Subrogación del personal tras un despido improcedente
Subrogación del personal tras la reversión del servicio público
El Tribunal Superior de Justicia del País Vasco ha confirmado la sentencia que declaró improcedente el despido objetivo comunicado por la empresa concesionaria del servicio de limpieza viaria, tras el fin de la contrata y la asunción directa del servicio por parte del Ayuntamiento. La resolución rechaza que existiera obligación de subrogación del personal por parte de la Administración y concluye que fue la empresa la que dejó a la trabajadora sin empleo, sin salario y sin acceso a la prestación por desempleo.
Subrogación del personal y reversión del servicio
La controversia jurídica giraba en torno a si, tras la reversión del servicio de limpieza viaria, el Ayuntamiento debía asumir la subrogación del personal de la contratista saliente. La empresa defendía que sí, apoyándose en el artículo 130.3 de la Ley de Contratos del Sector Público de 2017 y en la regulación convencional sobre subrogación.
Sin embargo, la Sala rechaza esa tesis.
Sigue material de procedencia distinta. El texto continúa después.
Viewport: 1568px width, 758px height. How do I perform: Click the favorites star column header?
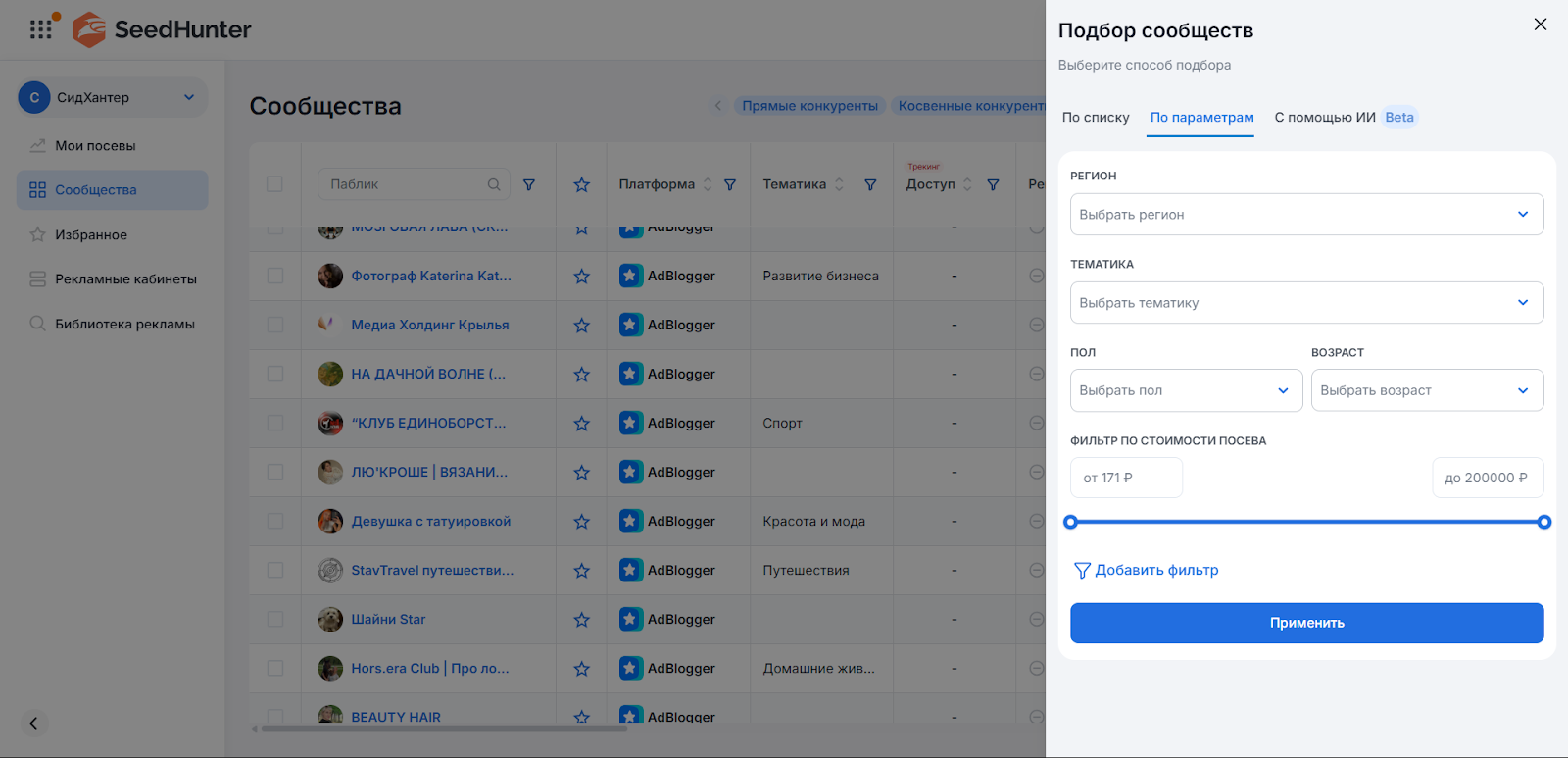coord(581,184)
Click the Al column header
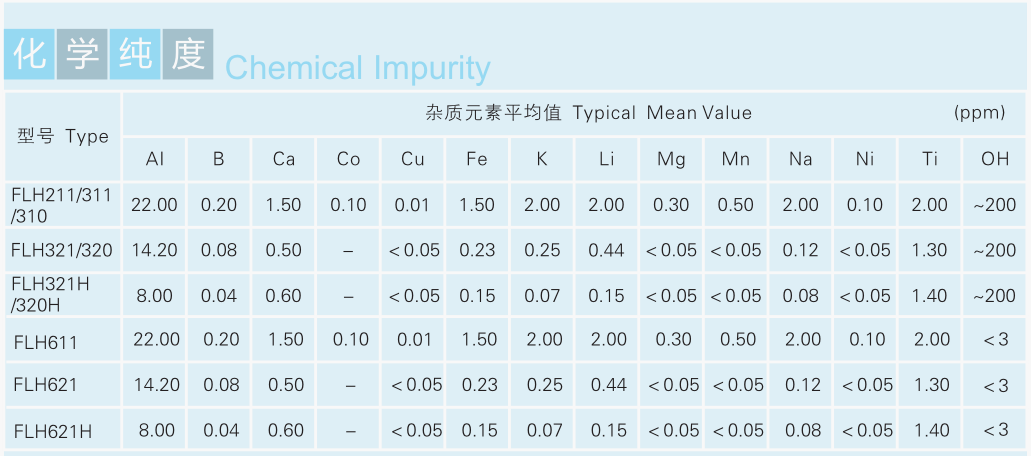This screenshot has height=456, width=1031. pyautogui.click(x=155, y=160)
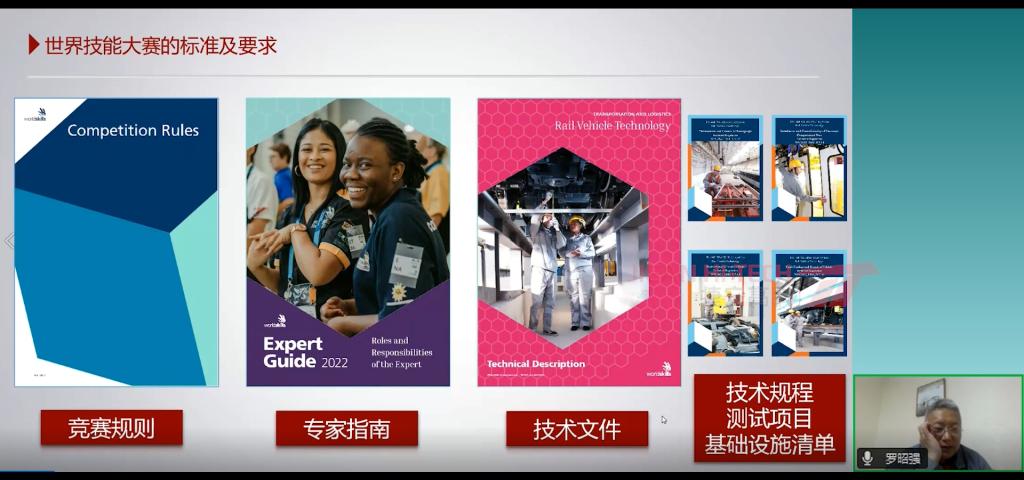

La sentencia concluye que la subrogación del personal no procedía porque no hubo una nueva adjudicataria, sino una recuperación directa del servicio por parte del Ayuntamiento.
Convenio aplicable | Subrogación del personal
La resolución precisa, en primer lugar, cuál era el marco convencional aplicable. No era el convenio sectorial general invocado por la empresa en abstracto, sino el convenio colectivo de empresa de la contratista.
A partir de ahí, el tribunal analiza si la cláusula de subrogación podía proyectarse sobre la Administración. La respuesta es negativa. Según la Sala, esa previsión estaba pensada para los supuestos de cambio entre empresas adjudicatarias, pero no para los casos en los que desaparece la externalización y el Ayuntamiento asume directamente la actividad.
No hubo transmisión de plantilla ni de medios esenciales
El TSJ vasco distingue entre la sucesión entre concesionarias y la reversión del servicio a la Administración para su gestión directa. Según la sentencia, solo en el primero de esos supuestos podía entrar en juego la subrogación del personal en los términos defendidos por la empresa.
Además, la Sala subraya que se trataba de una actividad intensiva en mano de obra, pero sin que constara transmisión de una parte esencial de la plantilla ni de medios materiales relevantes al Ayuntamiento. Por ello, descarta tanto la sucesión empresarial del artículo 44 del Estatuto de los Trabajadores como una sucesión convencional que obligara a la Administración.
Convenio colectivo y Administración pública
El Ayuntamiento no quedó obligado a la subrogación del personal
La sentencia también aborda si podían extenderse a la Administración los efectos de un convenio negociado fuera de su ámbito de representación. En este punto, sigue la doctrina del Tribunal Supremo y recuerda que una Administración pública no puede quedar vinculada por un convenio en cuya negociación no ha participado, salvo que exista una base normativa clara.
Para la mayoría de la Sala, el artículo 130.3 de la Ley de Contratos del Sector Público no impone automáticamente la subrogación del personal cuando el Ayuntamiento recupera el servicio para prestarlo directamente.
Fallo del Tribunal Superior de Justicia del País Vasco
Con ese razonamiento, el tribunal entiende que la empresa no podía descargar en el Ayuntamiento la responsabilidad por la extinción contractual. Al comunicar a la trabajadora que sería subrogada y no readmitirla después, al no producirse esa asunción municipal, fue la propia contratista la que generó la situación extintiva.
Por ello, se confirma la improcedencia del despido y se mantiene la condena a la empresa para optar entre la readmisión o el abono de la indemnización fijada en instancia, con absolución del Ayuntamiento.
La resolución contó con un voto particular. Un magistrado consideró que el artículo 130.3 de la Ley de Contratos del Sector Público sí debía aplicarse y que, en consecuencia, la subrogación del personal correspondía al Ayuntamiento. Pese a ello, la posición mayoritaria fue la contraria y es la que prevalece en el fallo.